The cybersecurity of your front door key

Cybersecurity is one of my main interests, so when I spotted this article by Davey Winder titled “How Hackers Use Sound To Unlock the Secrets of Your Front Door Key’, I was intrigued, not least because smart houses are something of a passion of mine.

The smart lock is the risk in question, and Winder remarks that when he asked 549 security professionals if they would use a smart lock, 400 of them said ‘No’ and “get in the sea.”

What are the smart lock security issues?

Reports suggest that smart locks have a number if vulnerabilities, from snooping via WiFi to smart hub weaknesses. One expert, Craig Young from tripwire, found that one smart lock could easily be bypassed by a hacker with “a media access control (MAC) address and a smartphone app.” Young himself says that he generally doesn’t advise consumers to use internet-connected locks. “If the risk of strangers finding and opening your lock isn’t enough discouragement,” Young says, “just consider what you will do if you’re locked out because the lock maker got hit with ransomware or simply pushed a bad update.”

Winder poses another question: “what if hackers had figured out a way of unlocking the secrets of your actual, physical, door key just by listening to the sound it makes when being inserted into the lock?”

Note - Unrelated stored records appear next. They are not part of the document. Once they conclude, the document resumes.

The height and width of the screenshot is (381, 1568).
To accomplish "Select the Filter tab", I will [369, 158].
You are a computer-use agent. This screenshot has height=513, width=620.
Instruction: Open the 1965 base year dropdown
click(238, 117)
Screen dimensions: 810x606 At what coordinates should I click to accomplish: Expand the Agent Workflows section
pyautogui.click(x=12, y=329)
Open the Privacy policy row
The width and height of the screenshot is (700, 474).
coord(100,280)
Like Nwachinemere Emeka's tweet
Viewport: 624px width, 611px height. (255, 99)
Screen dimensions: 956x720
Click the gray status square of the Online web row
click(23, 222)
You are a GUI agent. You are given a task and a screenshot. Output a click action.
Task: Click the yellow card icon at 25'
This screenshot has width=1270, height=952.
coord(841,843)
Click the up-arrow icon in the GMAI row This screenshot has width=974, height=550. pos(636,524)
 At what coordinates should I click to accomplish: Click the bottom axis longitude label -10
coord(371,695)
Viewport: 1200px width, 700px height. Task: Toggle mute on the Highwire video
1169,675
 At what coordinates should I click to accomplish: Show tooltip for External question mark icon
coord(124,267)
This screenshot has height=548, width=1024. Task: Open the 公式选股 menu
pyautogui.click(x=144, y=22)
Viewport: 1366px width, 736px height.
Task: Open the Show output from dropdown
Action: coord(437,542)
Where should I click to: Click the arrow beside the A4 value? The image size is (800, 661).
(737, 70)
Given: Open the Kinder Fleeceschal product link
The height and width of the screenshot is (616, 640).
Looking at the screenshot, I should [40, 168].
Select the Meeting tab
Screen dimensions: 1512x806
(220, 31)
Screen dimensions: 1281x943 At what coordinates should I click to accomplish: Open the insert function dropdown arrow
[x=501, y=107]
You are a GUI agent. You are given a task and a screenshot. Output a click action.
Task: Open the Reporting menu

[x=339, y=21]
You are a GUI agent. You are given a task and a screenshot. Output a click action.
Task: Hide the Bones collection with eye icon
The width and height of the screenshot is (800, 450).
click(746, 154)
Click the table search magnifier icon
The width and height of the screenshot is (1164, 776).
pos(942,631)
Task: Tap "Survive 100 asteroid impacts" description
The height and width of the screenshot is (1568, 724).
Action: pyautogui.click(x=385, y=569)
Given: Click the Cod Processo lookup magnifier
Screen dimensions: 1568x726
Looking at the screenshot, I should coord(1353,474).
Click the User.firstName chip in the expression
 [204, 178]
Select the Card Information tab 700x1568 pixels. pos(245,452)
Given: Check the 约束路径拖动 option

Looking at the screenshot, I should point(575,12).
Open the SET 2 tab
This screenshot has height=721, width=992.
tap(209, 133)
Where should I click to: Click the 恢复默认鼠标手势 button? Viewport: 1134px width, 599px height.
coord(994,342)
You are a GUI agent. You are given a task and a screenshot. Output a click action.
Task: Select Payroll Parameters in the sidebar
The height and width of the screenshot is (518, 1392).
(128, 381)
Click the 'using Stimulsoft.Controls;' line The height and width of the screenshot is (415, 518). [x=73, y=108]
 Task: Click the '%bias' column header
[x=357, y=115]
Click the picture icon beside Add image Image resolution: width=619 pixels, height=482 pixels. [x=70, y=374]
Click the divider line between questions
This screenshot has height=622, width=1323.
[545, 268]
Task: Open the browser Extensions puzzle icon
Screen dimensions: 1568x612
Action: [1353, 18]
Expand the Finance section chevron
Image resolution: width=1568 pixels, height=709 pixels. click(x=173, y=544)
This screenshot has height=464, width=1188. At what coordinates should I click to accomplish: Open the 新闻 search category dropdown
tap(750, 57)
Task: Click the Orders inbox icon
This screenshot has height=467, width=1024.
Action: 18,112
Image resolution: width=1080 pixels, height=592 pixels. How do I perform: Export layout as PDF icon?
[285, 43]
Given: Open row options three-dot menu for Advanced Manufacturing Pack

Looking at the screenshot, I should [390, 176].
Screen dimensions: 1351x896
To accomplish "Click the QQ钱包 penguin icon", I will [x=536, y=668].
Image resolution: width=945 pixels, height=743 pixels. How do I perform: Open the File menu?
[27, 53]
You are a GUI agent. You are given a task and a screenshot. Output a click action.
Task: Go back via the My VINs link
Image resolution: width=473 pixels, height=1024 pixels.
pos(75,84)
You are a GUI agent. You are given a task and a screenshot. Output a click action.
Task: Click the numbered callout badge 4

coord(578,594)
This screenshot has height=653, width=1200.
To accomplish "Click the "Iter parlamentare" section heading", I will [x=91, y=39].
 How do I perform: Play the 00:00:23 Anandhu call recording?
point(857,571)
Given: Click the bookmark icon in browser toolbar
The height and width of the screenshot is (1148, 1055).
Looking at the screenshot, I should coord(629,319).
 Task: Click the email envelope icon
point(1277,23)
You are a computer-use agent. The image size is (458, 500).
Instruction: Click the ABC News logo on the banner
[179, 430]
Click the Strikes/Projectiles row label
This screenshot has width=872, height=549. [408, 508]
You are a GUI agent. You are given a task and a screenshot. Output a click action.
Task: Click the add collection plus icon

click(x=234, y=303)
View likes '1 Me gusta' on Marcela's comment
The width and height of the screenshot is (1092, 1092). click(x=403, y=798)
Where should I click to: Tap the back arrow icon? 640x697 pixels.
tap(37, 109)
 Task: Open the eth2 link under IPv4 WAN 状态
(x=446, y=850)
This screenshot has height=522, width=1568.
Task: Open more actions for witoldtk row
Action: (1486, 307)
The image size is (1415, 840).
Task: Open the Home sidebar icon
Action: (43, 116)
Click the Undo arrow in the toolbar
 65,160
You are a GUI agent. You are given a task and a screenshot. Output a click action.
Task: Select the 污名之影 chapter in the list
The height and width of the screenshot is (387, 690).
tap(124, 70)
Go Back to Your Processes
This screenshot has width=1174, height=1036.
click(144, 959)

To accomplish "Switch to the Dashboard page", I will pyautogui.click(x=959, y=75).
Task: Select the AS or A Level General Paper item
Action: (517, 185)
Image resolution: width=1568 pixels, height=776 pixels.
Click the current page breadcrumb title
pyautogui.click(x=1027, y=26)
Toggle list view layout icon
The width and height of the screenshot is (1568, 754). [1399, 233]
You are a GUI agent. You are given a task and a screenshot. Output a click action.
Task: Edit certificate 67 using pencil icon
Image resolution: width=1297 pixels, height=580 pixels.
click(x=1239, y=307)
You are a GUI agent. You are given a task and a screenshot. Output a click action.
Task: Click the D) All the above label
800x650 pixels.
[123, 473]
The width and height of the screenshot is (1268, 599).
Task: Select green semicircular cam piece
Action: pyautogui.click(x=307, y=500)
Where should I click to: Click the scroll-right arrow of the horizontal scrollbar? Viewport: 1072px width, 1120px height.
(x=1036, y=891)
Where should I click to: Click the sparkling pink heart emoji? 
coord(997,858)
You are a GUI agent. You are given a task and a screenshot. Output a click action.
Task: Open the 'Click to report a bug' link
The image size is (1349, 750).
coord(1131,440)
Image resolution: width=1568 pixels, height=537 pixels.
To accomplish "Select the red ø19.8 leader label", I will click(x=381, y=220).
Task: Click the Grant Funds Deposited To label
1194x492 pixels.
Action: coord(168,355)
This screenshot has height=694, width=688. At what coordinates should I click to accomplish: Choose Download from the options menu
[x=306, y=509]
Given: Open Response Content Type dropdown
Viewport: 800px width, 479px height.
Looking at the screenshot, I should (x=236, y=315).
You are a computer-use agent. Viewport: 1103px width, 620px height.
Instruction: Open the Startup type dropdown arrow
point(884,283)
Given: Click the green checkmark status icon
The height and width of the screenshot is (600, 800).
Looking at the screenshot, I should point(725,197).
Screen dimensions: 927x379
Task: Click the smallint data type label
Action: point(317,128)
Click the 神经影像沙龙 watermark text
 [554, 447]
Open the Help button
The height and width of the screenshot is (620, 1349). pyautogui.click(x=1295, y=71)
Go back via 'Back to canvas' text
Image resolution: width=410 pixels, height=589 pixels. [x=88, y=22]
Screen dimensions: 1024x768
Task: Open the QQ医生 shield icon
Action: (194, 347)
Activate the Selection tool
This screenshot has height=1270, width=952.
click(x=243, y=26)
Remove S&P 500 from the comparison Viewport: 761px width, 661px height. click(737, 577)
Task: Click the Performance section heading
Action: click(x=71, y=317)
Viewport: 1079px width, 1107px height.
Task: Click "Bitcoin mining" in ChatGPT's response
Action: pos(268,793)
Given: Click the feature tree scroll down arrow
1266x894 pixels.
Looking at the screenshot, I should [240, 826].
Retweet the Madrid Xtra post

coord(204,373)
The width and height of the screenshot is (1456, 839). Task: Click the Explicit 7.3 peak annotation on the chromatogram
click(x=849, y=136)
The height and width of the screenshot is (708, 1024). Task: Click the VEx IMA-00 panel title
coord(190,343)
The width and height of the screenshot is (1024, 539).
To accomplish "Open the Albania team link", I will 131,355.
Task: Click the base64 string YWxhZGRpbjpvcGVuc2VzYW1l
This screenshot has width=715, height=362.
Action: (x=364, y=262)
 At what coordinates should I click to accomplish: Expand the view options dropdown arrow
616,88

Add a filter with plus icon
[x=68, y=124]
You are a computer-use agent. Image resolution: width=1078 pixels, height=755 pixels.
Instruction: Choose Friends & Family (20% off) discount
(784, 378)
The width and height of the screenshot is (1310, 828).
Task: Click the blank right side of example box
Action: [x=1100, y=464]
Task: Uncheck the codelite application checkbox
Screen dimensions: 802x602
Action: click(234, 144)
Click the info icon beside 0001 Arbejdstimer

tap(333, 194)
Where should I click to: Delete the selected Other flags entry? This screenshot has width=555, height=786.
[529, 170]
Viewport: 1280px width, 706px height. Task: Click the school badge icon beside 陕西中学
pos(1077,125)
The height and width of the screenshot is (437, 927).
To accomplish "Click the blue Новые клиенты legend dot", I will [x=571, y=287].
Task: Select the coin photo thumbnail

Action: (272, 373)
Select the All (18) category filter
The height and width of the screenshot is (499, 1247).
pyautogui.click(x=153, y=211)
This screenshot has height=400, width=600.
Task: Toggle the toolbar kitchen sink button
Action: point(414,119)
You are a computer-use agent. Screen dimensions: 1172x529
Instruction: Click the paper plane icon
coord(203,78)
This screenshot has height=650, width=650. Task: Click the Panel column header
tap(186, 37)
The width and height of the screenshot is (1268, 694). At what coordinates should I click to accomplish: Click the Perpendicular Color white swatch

Hackers show how simple it is to open the door

Thankfully a group of ‘hackers’ at the National University of Singapore have developed an “attack model” they call SpiKey, which determines the key shape that will open any tumbler lock. They say SpiKey “significantly lowers the bar for an attacker,” when compared to a more traditional lock-picking attack. Their methodology is surprisingly simple in that it is a matter of listening for the sound of the key as it moves past tumbler pins when the key is inserted.

The Singapore ‘hackers’ have been using “a simple smartphone to record the sound of the key being inserted, and withdrawn, with a smartphone and then observe the time between each tumbler pin click using their custom key reverse-engineering application,” as reported by Hackster.io. ” The group’s research paper states, “SpiKey infers the shape of the key, it is inherently robust against anti-picking features in modern locks, and grants multiple entries without leaving any traces.”

Of course, the real world presents other challenges, the biggest one being “that the current attack mode requires the threat actor to be within a few inches of the lock to make that recording,” which means they need to be literally outside your front door.

However, if you already use a smart lock, don’t panic. For the moment, a smart lock that isn’t connected to any network, is still doing a job of protecting you and your property.